─── WORKING DATA

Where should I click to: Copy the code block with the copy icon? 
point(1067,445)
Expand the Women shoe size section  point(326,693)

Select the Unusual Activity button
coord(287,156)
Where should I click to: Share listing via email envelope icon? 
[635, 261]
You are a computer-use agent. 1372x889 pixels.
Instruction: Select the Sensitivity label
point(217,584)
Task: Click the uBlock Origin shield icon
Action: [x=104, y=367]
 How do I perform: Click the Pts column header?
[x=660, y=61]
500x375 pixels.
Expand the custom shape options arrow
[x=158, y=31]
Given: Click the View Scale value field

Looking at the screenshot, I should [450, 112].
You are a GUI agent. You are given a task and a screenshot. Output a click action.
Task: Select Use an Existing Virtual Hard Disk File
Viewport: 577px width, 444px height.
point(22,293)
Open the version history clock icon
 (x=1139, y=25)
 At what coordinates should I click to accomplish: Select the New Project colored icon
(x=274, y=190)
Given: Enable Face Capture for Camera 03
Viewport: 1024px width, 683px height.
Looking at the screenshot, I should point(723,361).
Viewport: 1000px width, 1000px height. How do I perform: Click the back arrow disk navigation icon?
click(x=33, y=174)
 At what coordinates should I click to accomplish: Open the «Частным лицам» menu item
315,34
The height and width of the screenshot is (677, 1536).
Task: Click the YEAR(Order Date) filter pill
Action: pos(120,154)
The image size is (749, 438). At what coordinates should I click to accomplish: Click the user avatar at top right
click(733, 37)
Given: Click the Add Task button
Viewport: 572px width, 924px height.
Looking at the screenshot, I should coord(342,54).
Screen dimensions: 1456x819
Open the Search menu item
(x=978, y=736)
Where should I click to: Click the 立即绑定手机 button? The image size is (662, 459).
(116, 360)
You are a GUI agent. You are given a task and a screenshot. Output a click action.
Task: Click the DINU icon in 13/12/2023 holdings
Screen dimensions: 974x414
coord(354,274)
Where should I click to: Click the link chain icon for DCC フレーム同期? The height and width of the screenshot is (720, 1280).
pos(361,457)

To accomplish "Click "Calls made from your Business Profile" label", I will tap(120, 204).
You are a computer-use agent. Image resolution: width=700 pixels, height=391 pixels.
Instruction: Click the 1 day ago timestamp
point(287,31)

──────

**WORK INSTRUCTION:** All of the material above should be printed again exactly as it is.

**ANSWER BOX:**
Where should I click to: Copy the code block with the copy icon? 
point(1067,445)
Expand the Women shoe size section  point(326,693)

Select the Unusual Activity button
coord(287,156)
Where should I click to: Share listing via email envelope icon? 
[635, 261]
You are a computer-use agent. 1372x889 pixels.
Instruction: Select the Sensitivity label
point(217,584)
Task: Click the uBlock Origin shield icon
Action: [x=104, y=367]
 How do I perform: Click the Pts column header?
[x=660, y=61]
500x375 pixels.
Expand the custom shape options arrow
[x=158, y=31]
Given: Click the View Scale value field

Looking at the screenshot, I should [450, 112].
You are a GUI agent. You are given a task and a screenshot. Output a click action.
Task: Select Use an Existing Virtual Hard Disk File
Viewport: 577px width, 444px height.
point(22,293)
Open the version history clock icon
 (x=1139, y=25)
 At what coordinates should I click to accomplish: Select the New Project colored icon
(x=274, y=190)
Given: Enable Face Capture for Camera 03
Viewport: 1024px width, 683px height.
Looking at the screenshot, I should point(723,361).
Viewport: 1000px width, 1000px height. How do I perform: Click the back arrow disk navigation icon?
click(x=33, y=174)
 At what coordinates should I click to accomplish: Open the «Частным лицам» menu item
315,34
The height and width of the screenshot is (677, 1536).
Task: Click the YEAR(Order Date) filter pill
Action: pos(120,154)
The image size is (749, 438). At what coordinates should I click to accomplish: Click the user avatar at top right
click(733, 37)
Given: Click the Add Task button
Viewport: 572px width, 924px height.
Looking at the screenshot, I should coord(342,54).
Screen dimensions: 1456x819
Open the Search menu item
(x=978, y=736)
Where should I click to: Click the 立即绑定手机 button? The image size is (662, 459).
(116, 360)
You are a GUI agent. You are given a task and a screenshot. Output a click action.
Task: Click the DINU icon in 13/12/2023 holdings
Screen dimensions: 974x414
coord(354,274)
Where should I click to: Click the link chain icon for DCC フレーム同期? The height and width of the screenshot is (720, 1280).
pos(361,457)

To accomplish "Click "Calls made from your Business Profile" label", I will tap(120, 204).
You are a computer-use agent. Image resolution: width=700 pixels, height=391 pixels.
Instruction: Click the 1 day ago timestamp
point(287,31)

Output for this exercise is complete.